Wednesday, Sep 7, 2022
Grant will create undergrad research experience focused on climate change
by Katie Nicholas
Rider University assistant biology professor Dr. Kerrie Sendall was awarded a three-year, $503,000 grant from the National Science Foundation (NSF) to study the combined effects of warming and drought on tree seedlings. The grant will allow her to implement an undergraduate plant-biology research course at Rider, which will be offered in spring 2024.
This year was the inaugural issuing of this grant and only 28 were awarded nationally. Rider is one of only two New Jersey-based universities — and the only primarily undergraduate Institution in the state — to receive the grant.
The research course will be open to 16 Rider University students each semester — an experience normally only available to one student completing an internship. In addition to new garden- and laboratory-based experiments at Rider, the grant will create a summer research experience, beginning in summer 2023 for students to stay onsite at the University of Minnesota. They will work for two to three months on a similar, ongoing project where they will carry out plant ecophysiology research.
“After doing a summer internship at University of Minnesota, I was later able to return for graduate school so I’ve worked with them, and they have an amazing research set up,” says Sendall, who earned her doctorate at the university. “I’m excited to be able to give my students this same experience of working with a research-intensive university, which could open up future possibilities for graduate school, like it did for me, and in the job market as well.”

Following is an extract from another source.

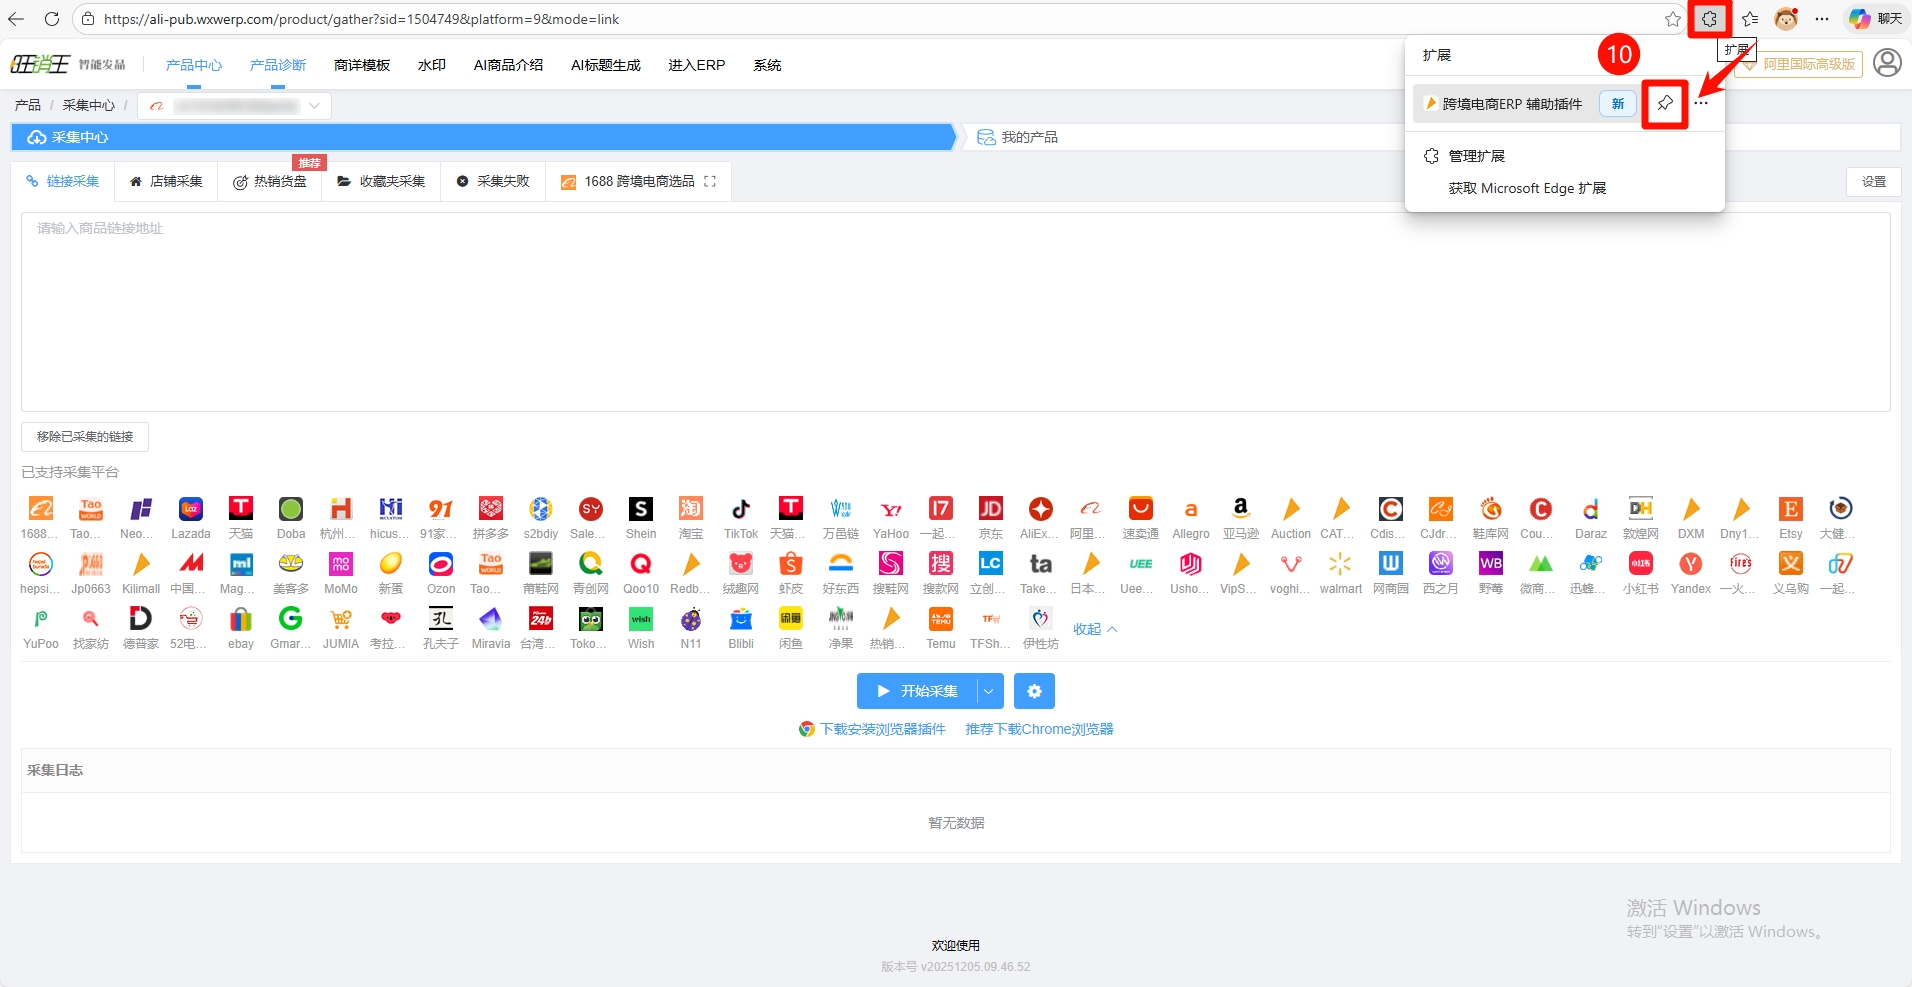Screen dimensions: 1912x987
Task: Bookmark the page with the star icon
Action: (x=1672, y=19)
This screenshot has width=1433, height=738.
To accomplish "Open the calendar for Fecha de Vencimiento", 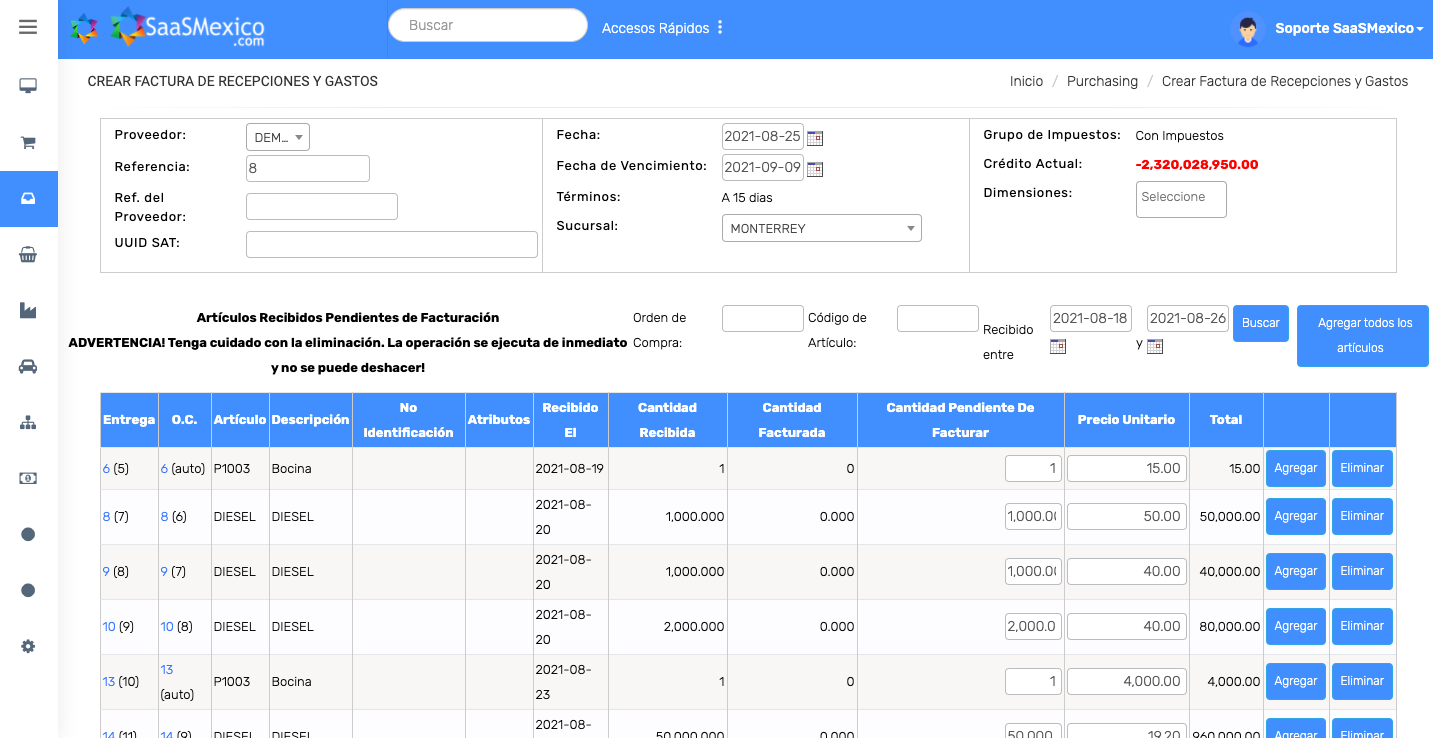I will 814,168.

Students in the new course will test the individual and interactive effects of warming and drought on tree seedling growth and physiology. They will attempt to quantify leaf physiological traits like photosynthesis and water potential. They’ll also look to draw meaningful conclusions, such as if native southern trees fare better in a now warmer northern climate. The work has already begun, and plantings will start in the spring.
Cathlene Leary-Elderkin, associate director for grants development & science literacy, and director of Rider’s Science Education and Literacy Center, supported the process of applying for and receiving the award. For Leary-Elderkin, this program represents a progressive way to introduce more students to a rich research experience.
“Through this grant, we are collaborating with a top-tier research intensive university and expanding our network for our students” she says.
The NSF grant is a three-year award, but Sendall and Leary-Elderkin see this project continuing much longer than that and are excited to see it grow.